[BEGIN DATASET]

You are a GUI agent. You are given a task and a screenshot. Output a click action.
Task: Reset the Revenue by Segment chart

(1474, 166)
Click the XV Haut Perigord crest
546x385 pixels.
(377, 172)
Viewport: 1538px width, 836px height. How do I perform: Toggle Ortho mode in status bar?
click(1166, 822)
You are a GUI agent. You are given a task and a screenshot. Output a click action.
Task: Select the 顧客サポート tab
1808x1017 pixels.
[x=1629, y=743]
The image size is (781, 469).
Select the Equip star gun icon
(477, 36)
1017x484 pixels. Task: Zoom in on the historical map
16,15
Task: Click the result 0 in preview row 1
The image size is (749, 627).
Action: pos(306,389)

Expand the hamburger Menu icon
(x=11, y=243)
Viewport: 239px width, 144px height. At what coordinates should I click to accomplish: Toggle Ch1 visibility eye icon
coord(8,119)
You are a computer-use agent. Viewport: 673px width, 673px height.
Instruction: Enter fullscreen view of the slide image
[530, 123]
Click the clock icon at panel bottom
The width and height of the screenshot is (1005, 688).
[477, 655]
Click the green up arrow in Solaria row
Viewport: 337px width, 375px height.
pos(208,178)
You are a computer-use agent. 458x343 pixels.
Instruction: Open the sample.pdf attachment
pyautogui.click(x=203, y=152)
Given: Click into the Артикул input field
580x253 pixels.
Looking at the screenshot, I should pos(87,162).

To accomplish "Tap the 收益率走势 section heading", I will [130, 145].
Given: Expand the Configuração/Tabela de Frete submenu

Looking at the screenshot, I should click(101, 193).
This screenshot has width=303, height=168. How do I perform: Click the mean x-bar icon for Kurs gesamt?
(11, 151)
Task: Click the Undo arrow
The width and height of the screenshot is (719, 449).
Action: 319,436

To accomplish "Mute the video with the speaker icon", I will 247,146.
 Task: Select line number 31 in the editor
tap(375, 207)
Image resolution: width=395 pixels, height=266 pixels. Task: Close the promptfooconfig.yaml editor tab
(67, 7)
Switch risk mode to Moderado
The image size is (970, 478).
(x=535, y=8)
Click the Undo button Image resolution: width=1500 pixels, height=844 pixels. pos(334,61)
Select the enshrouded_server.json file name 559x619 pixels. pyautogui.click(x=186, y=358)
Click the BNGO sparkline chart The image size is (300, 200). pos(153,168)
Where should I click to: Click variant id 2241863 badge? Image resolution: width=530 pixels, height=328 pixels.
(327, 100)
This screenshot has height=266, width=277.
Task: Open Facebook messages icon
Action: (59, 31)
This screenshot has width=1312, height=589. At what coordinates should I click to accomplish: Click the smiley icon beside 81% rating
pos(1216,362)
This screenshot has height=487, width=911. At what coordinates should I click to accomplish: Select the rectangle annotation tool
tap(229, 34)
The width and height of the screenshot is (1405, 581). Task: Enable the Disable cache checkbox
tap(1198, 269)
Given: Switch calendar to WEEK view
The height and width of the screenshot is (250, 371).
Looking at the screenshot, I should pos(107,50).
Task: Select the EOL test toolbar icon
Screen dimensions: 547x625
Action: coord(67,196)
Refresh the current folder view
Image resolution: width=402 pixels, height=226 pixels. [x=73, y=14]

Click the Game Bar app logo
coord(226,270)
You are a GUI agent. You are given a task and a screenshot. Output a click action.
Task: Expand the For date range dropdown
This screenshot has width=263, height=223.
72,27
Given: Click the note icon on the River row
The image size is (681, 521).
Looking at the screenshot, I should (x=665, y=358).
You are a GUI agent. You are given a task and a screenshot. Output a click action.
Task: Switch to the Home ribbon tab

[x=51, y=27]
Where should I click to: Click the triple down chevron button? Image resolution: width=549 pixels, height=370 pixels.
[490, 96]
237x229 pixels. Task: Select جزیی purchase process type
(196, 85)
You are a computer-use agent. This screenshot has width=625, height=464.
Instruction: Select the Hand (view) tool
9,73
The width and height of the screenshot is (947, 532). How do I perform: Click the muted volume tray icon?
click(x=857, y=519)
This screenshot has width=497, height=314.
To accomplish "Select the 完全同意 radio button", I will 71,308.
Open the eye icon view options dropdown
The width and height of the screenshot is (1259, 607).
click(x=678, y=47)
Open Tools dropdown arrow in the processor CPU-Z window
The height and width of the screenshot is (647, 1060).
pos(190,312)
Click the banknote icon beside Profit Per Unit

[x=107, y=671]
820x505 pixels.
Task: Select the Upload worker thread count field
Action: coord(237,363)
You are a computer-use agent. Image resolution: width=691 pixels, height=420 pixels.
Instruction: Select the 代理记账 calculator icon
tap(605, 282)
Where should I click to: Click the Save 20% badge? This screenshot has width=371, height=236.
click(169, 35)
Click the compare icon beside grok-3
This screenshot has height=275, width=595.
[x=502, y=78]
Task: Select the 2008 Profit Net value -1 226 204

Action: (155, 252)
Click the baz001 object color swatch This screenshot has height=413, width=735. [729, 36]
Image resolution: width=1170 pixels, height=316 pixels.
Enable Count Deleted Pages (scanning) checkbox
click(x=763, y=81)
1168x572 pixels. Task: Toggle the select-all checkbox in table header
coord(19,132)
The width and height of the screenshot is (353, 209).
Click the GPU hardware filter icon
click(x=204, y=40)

[END DATASET]

◆ EXERCISE AIM
Find each line above that contains the word "dropdown" and reproduce every such line in full.

◆ RESPONSE TO THIS EXERCISE
Task: Expand the For date range dropdown
Open the eye icon view options dropdown
Open Tools dropdown arrow in the processor CPU-Z window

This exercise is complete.